The Federal Open Market Committee increased the target range for the federal funds rate by 25 basis points to between 1.75% and 2%. The committee met June 12-13, and the federal funds rate, or the rate banks charge each other for overnight loans, is used to determine the interest rate one would receive on a loan. This is the second time this year the FOMC has increased the rate.
Since the FOMC’s May meeting, the labor market has continued to improve and economic activity has risen, according to the FOMC. Job gains have been strong and the unemployment rate has fallen. Household spending has risen, and investment into businesses has continued to rise. Overall inflation and inflation for items, excluding food and energy, have risen to nearly 2%. Long-term expectations for inflation have remained unchanged.
The FOMC expects that gradual increases in the target range for the federal funds rate will lead to continued economic growth, strong labor market conditions and inflation near the FOMC’s 2% goal over the medium term.

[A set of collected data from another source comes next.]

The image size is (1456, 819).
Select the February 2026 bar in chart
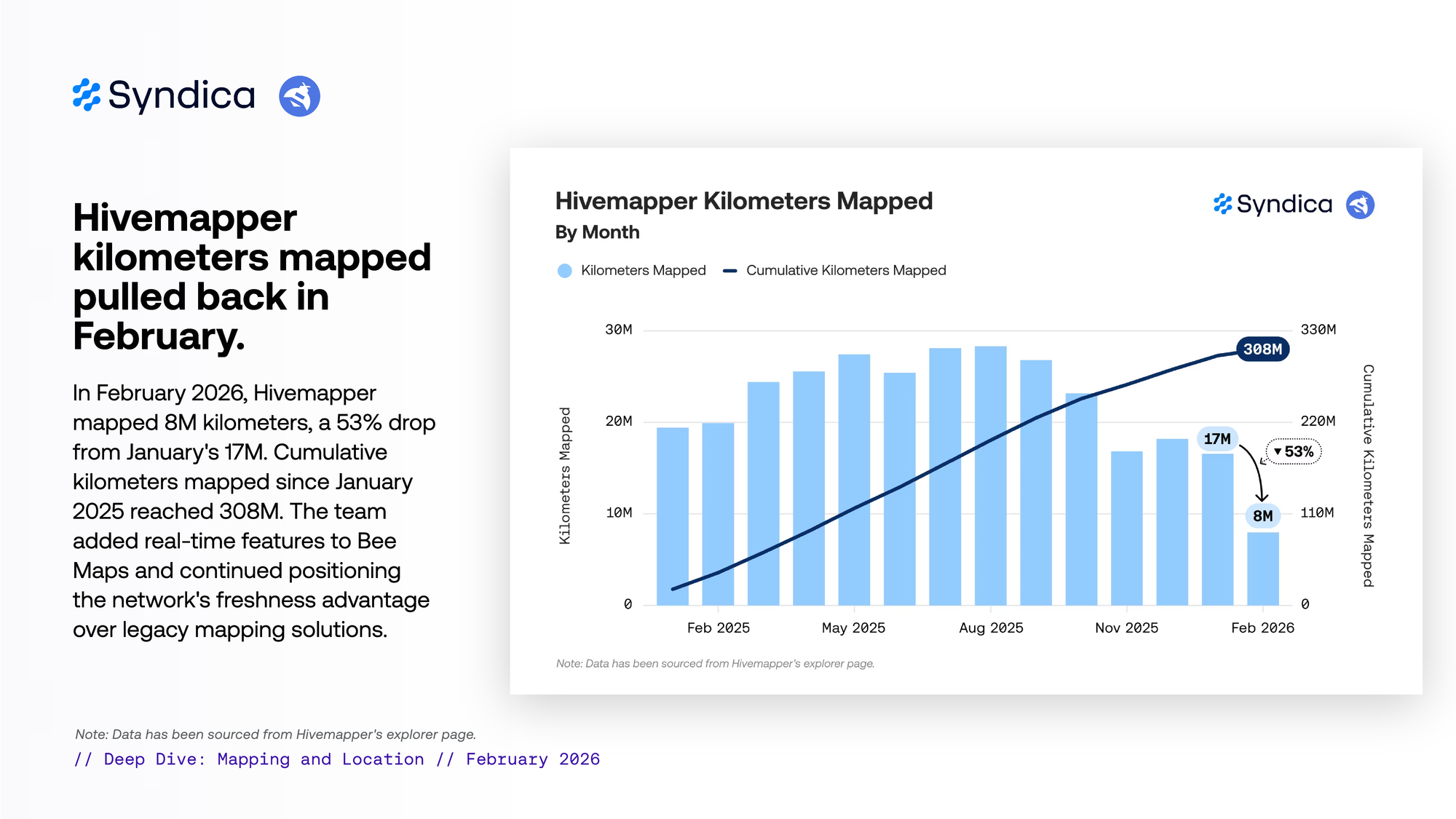1262,568
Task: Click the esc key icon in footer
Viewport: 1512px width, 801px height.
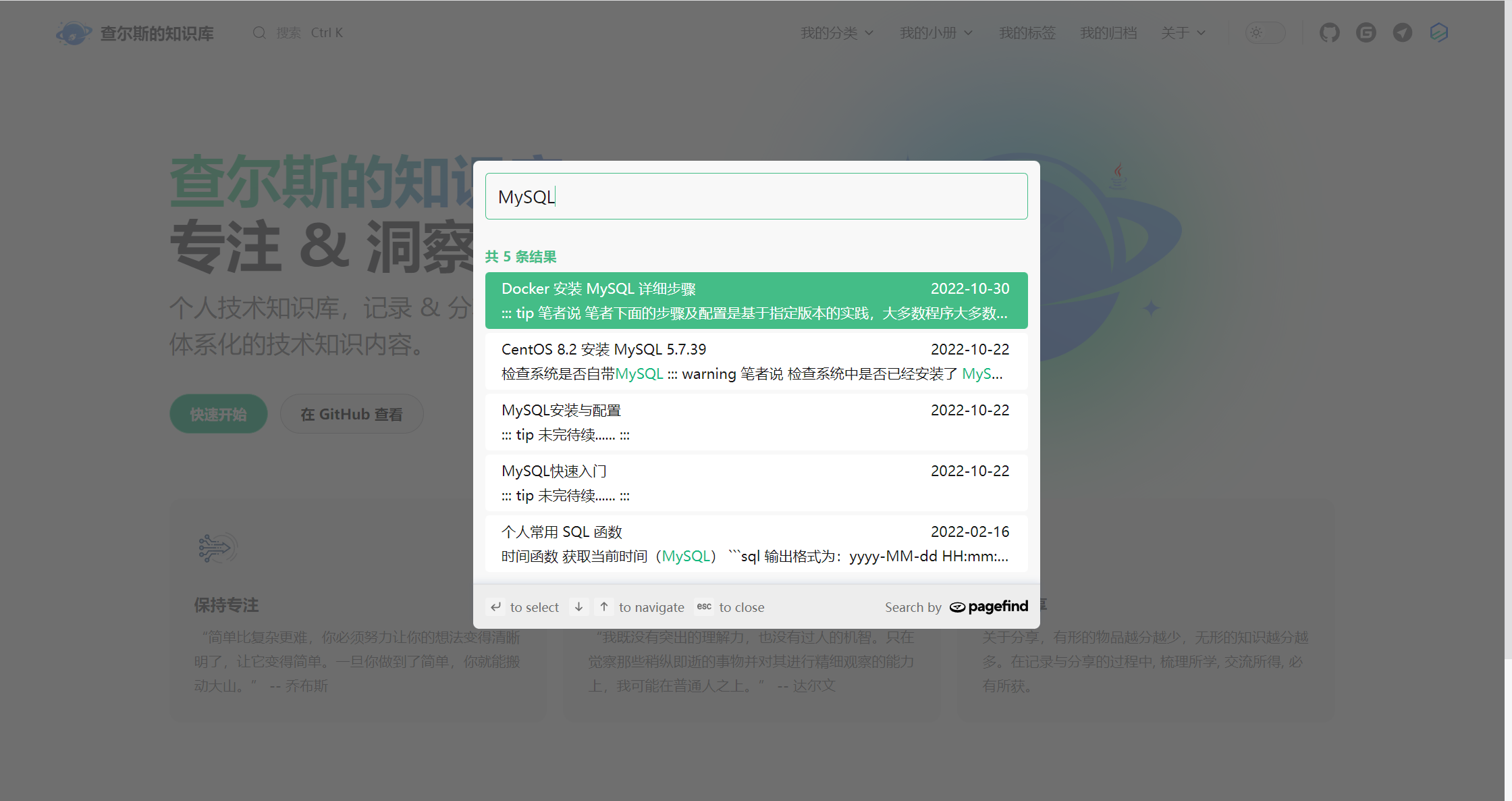Action: [704, 606]
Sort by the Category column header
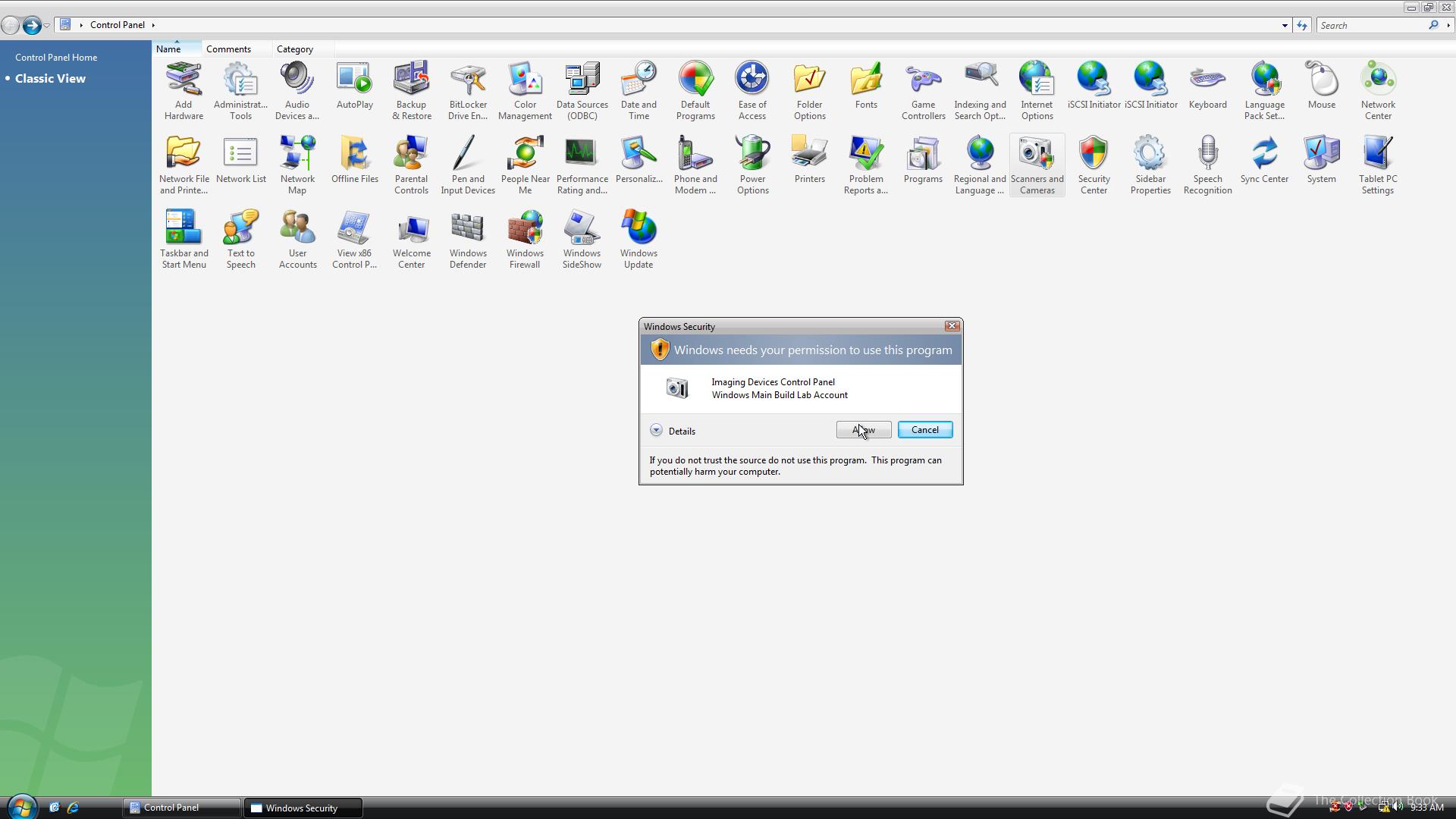The width and height of the screenshot is (1456, 819). coord(295,49)
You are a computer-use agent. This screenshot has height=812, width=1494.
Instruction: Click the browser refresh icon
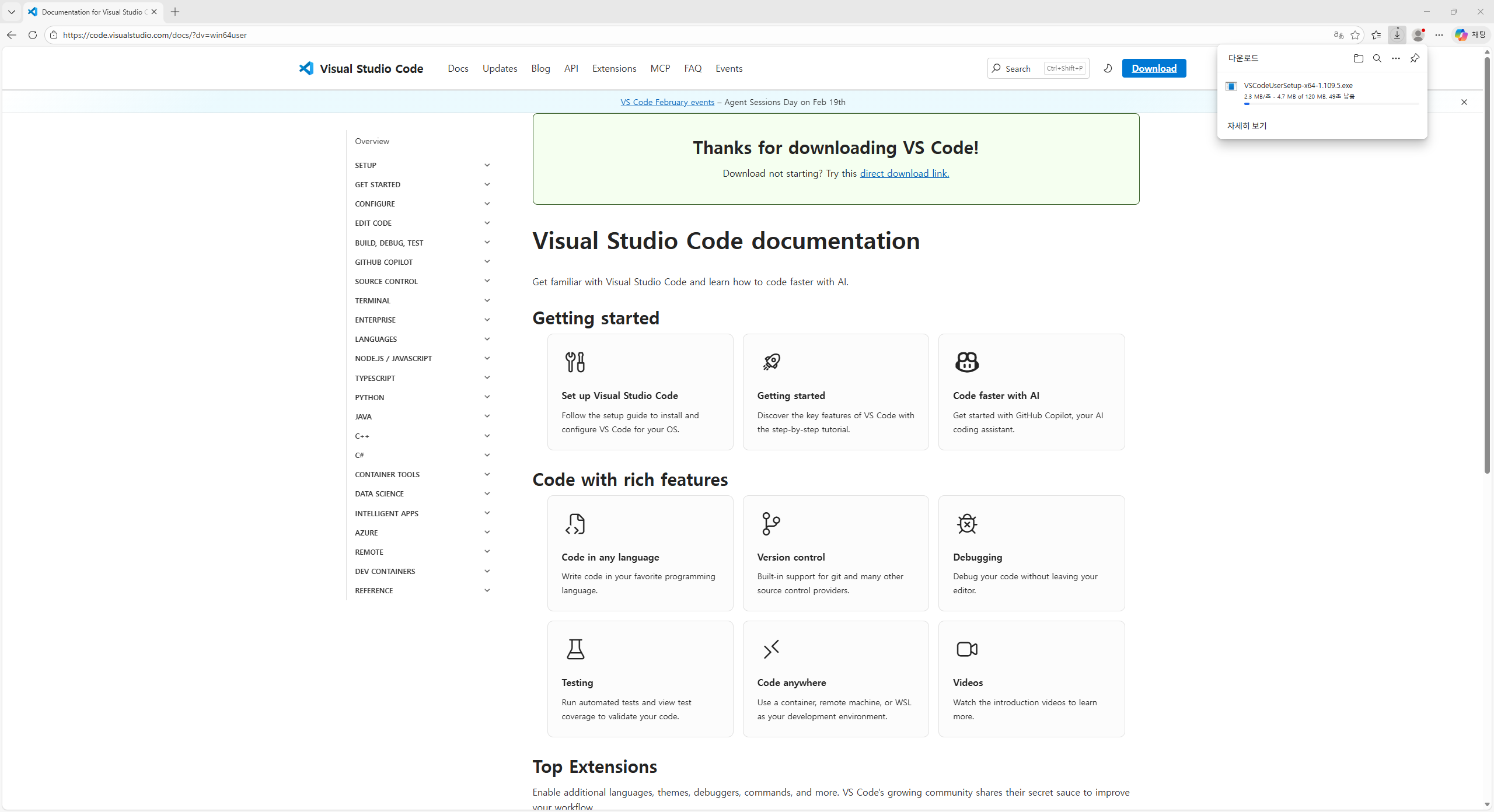pyautogui.click(x=33, y=35)
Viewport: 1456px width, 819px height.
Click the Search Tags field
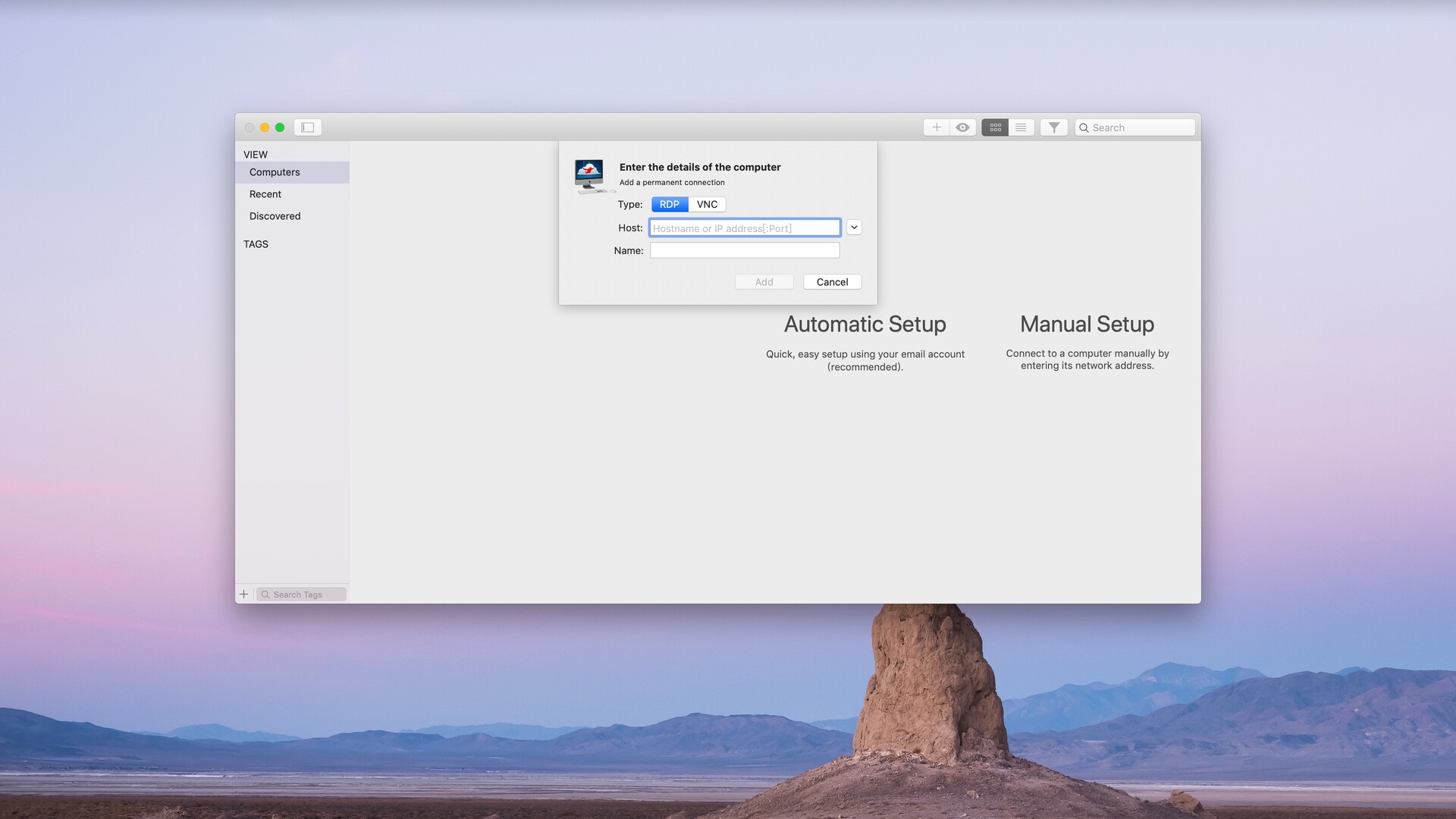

Along with increasing the federal funds rate, the FOMC released new guidance on the federal funds rate, the change in gross domestic product (GDP), unemployment rate and inflation rate for 2018, 2019, 2020 and the longer term. The median projection for the federal funds rate is 2.4%, 3.1%, 3.4% and 2.9%, respectively. The median projection for the change in real GDP is 2.8%, 2.4%, 2% and 1.8%, respectively. The median projection for the unemployment rate is 3.6%, 3.5%, 3.5% and 4.5%, respectively. The median projection for inflation is 2.1%, 2.1%, 2.1% and 2%, respectively. The median projection for inflation, excluding food and energy, is 2% for 2018, 2.1% for 2019 and 2.1% for 2020. A longer term projection for the previous was not included in the guidance.